The exhibition is split into three different zones: a black central area, a white one that develops like a peripheral route around it and a third lounge zone. This division expresses the dualism of the designer and a production that features diversity and discovery.
When visiting on the opening day, Wanders explained to me that bipolarity has accompanied his personal career and development as an individual and a designer. “We have divided the exhibition into two hemispheres, left and right;” he told me, “we try to show one side of the analytical world in the rational, educational white zone; it is a positive area that brings beauty into people’s lives. Another way of looking at the same world, however,” continues the designer “reveals a universe where things are less rational, a place of dreams and perhaps doubts, a place that can sometimes be sad and painful. These two worlds are both important and present in my life.”
The exhibition route begins with a forked junction where visitors are asked to make a choice, starting with light or darkness, almost as if unconsciously splitting the public into dreamers and thinkers.
The white zone, in turn, is divided into ten themes, including crafts, narrative, innovation, archetypes and a change in scale. Here, arranged in a traditional linear display are classics such as the Knotted Chair, the Egg Vase, the Zeppelin lamp and the Lace Table, as too bolder experiments such as the Airborne Snotty Vases, printed in 3D and based on virtual models of mucus produced by sneezes.
Contrasting with this luminous space and almost like a showroom, the black zone introduces visitors to more personal and experimental works, shown in grander and more theatrical settings. Here there is a clear intention to create an immersive space, like an underwater journey, with mysterious objects such as lamps worn by half-naked women (three static performances for the opening), gigantic revolving heads and an abstract and perhaps slightly invasive sound landscape.
This zone also features more technological works such as the Wallflower Bouquet and Virtual Interiors, a series of seven dynamic pictures presented for the first time and representing imaginary digital environments, enriched with some Wanders pieces, in certain cases never put into production.
The last zone, the lounge area, finally offers visitors an opportunity to discover catalogues and advertising campaigns linked to Wanders work as a creative director and highlighting some of his partnerships with other big names in the sector such as Jasper Morrison and the Moooi brand, of which he is a cofounder.
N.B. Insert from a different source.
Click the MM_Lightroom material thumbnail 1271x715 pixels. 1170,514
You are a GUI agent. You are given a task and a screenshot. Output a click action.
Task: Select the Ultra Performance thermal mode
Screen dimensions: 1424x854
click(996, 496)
The exhibition occupies the basement of the new Stedelijk extension and symbolises the huge variety in his work, from experimental materials and craft techniques abounding with decoration to sculptures that are off the scale. The Wanders studio created the exhibition design, which is why perhaps we expected more imposing and previously unseen scenarios.
We struggled to find a common thread in so much diversity but Marcel reassured us, confessing that he and where his curiosity has taken him are the leitmotiv of this story. It is interesting to observe from this itinerary that, despite the commercial success of some of his interiors, Wanders has not abandoned the search for materials or his ironic approach to product design. The exhibition route does, however, leave visitors thirsty for a better grasp of the process behind these experiments, in an attempt to understand craft and material aspects little explored in the exhibition.